**Instructions to follow**
Reproduce the following material line for line, keeping every character unchanged.

**Input for this task**
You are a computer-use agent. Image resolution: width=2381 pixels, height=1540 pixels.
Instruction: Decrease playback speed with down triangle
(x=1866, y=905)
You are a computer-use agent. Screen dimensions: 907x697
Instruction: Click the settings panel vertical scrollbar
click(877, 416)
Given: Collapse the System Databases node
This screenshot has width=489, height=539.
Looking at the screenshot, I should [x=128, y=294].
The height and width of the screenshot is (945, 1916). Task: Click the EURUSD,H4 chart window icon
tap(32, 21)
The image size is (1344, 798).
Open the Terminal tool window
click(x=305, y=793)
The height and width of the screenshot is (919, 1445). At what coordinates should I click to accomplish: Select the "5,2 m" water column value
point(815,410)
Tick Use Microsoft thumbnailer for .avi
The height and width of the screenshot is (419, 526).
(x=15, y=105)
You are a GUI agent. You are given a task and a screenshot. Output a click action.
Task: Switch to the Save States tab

**Task output**
You are a computer-use agent. Image resolution: width=2381 pixels, height=1540 pixels.
Instruction: Decrease playback speed with down triangle
(x=1866, y=905)
You are a computer-use agent. Screen dimensions: 907x697
Instruction: Click the settings panel vertical scrollbar
click(877, 416)
Given: Collapse the System Databases node
This screenshot has width=489, height=539.
Looking at the screenshot, I should [x=128, y=294].
The height and width of the screenshot is (945, 1916). Task: Click the EURUSD,H4 chart window icon
tap(32, 21)
The image size is (1344, 798).
Open the Terminal tool window
click(x=305, y=793)
The height and width of the screenshot is (919, 1445). At what coordinates should I click to accomplish: Select the "5,2 m" water column value
point(815,410)
Tick Use Microsoft thumbnailer for .avi
The height and width of the screenshot is (419, 526).
(x=15, y=105)
You are a GUI agent. You are given a task and a screenshot. Output a click action.
Task: Switch to the Save States tab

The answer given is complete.